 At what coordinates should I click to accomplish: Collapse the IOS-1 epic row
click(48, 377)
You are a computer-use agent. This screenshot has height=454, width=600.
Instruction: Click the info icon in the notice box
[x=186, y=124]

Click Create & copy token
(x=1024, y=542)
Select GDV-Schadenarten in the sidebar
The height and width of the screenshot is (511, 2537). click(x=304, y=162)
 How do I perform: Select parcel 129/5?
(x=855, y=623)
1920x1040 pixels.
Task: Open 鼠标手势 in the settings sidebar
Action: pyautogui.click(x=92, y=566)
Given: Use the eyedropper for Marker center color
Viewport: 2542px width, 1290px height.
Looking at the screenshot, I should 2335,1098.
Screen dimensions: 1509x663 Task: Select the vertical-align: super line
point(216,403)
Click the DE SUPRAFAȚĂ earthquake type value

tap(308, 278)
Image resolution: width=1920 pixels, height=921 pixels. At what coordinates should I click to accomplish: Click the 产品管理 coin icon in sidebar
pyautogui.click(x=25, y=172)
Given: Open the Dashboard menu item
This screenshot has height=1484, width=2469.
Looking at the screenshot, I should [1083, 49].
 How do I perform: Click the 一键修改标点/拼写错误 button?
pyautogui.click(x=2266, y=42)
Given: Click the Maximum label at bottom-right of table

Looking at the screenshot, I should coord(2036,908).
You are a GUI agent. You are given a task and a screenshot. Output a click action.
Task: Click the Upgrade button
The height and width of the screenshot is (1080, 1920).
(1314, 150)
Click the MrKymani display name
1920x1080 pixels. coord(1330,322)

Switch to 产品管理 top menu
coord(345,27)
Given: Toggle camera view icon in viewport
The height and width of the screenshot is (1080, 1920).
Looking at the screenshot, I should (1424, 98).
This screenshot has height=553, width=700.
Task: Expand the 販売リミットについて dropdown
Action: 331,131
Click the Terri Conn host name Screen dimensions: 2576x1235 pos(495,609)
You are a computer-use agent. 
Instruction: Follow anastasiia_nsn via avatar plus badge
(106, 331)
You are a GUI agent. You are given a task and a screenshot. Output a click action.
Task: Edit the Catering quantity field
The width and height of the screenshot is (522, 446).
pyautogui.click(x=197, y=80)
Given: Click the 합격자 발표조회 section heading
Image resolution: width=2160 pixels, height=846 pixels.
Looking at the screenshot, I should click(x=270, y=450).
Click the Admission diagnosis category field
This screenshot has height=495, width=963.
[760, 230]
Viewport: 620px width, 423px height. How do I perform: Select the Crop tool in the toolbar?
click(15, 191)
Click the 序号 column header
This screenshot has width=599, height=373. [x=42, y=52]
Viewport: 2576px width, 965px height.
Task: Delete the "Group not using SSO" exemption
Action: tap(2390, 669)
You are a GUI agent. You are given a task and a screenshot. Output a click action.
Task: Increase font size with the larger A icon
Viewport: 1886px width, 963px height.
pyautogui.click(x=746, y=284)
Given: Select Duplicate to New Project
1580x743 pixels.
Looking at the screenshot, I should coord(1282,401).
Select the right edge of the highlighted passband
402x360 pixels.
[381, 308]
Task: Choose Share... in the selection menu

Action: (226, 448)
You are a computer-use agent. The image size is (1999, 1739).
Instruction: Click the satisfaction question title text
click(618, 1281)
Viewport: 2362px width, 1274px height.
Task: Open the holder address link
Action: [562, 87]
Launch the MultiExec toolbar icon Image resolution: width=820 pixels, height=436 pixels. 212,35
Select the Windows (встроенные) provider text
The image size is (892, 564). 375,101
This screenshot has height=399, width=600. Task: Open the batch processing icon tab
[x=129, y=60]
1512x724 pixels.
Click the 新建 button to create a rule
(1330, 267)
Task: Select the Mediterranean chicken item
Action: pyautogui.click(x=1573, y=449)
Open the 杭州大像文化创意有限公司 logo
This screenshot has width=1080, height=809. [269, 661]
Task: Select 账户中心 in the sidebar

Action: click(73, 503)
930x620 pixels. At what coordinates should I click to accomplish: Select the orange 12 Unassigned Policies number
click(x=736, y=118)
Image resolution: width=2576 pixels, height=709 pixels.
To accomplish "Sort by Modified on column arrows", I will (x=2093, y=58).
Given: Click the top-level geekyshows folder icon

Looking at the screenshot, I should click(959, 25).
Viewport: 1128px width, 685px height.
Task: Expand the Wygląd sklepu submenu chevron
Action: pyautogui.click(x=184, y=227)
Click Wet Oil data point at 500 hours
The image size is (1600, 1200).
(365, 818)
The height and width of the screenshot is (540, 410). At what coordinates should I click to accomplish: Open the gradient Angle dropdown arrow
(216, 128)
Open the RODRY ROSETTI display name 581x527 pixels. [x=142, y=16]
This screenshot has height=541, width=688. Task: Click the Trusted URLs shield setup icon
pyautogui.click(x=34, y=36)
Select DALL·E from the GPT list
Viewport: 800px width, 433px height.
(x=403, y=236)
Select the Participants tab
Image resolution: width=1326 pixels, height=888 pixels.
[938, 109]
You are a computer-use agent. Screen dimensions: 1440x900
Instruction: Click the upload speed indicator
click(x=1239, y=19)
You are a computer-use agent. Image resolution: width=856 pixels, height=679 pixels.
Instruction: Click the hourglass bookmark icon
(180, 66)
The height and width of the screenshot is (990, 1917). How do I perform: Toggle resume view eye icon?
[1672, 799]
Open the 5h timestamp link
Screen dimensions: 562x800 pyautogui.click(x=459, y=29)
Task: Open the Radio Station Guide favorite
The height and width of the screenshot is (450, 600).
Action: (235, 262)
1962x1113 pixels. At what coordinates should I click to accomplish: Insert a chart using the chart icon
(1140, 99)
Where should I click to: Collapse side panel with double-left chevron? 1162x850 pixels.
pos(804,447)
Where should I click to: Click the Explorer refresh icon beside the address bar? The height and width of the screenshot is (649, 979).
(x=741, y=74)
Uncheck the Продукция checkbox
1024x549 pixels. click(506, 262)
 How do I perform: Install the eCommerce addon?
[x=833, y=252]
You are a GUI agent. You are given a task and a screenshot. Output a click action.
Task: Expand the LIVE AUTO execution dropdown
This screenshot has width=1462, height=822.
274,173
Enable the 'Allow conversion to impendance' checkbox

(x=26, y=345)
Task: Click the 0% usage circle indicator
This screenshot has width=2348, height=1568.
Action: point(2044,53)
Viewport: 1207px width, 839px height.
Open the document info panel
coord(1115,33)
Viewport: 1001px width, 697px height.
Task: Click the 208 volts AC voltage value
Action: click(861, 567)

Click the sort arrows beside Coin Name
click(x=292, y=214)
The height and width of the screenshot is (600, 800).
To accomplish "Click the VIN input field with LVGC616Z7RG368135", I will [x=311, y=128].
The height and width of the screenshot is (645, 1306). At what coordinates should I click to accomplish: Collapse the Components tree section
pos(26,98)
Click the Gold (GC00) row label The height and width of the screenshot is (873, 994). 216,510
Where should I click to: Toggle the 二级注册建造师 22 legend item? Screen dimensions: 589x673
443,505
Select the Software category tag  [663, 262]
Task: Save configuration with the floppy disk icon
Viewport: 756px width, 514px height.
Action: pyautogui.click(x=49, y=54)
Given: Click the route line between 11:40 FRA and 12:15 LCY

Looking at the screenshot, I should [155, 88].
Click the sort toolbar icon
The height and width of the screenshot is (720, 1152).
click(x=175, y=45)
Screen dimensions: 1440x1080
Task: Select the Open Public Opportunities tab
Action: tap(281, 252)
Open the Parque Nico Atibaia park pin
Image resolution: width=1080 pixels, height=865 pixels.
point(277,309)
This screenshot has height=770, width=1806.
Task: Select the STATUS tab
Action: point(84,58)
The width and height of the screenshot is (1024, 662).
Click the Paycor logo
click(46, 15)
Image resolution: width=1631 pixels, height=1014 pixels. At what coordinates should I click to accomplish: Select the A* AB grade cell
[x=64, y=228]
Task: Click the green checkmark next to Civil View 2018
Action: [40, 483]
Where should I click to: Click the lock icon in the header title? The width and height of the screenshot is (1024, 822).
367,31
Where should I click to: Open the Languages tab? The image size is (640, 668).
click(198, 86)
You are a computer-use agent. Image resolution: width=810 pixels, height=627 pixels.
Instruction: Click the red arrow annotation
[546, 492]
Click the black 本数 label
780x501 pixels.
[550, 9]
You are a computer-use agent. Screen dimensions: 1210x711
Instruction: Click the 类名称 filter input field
───
§ Exercise aim
Rewrite the lines from the one containing "Screen dimensions: 1509x663" through the one containing "pyautogui.click(x=197, y=80)", replacing "Upgrade" with "Renew" and leaving all else unchanged.

§ The completed task
Screen dimensions: 1509x663 Task: Select the vertical-align: super line
point(216,403)
Click the DE SUPRAFAȚĂ earthquake type value

tap(308, 278)
Image resolution: width=1920 pixels, height=921 pixels. At what coordinates should I click to accomplish: Click the 产品管理 coin icon in sidebar
pyautogui.click(x=25, y=172)
Given: Open the Dashboard menu item
This screenshot has height=1484, width=2469.
Looking at the screenshot, I should [1083, 49].
 How do I perform: Click the 一键修改标点/拼写错误 button?
pyautogui.click(x=2266, y=42)
Given: Click the Maximum label at bottom-right of table

Looking at the screenshot, I should coord(2036,908).
You are a GUI agent. You are given a task and a screenshot. Output a click action.
Task: Click the Renew button
The height and width of the screenshot is (1080, 1920).
(1314, 150)
Click the MrKymani display name
1920x1080 pixels. coord(1330,322)

Switch to 产品管理 top menu
coord(345,27)
Given: Toggle camera view icon in viewport
The height and width of the screenshot is (1080, 1920).
Looking at the screenshot, I should (1424, 98).
This screenshot has height=553, width=700.
Task: Expand the 販売リミットについて dropdown
Action: 331,131
Click the Terri Conn host name Screen dimensions: 2576x1235 pos(495,609)
You are a computer-use agent. 
Instruction: Follow anastasiia_nsn via avatar plus badge
(106, 331)
You are a GUI agent. You are given a task and a screenshot. Output a click action.
Task: Edit the Catering quantity field
The width and height of the screenshot is (522, 446).
pyautogui.click(x=197, y=80)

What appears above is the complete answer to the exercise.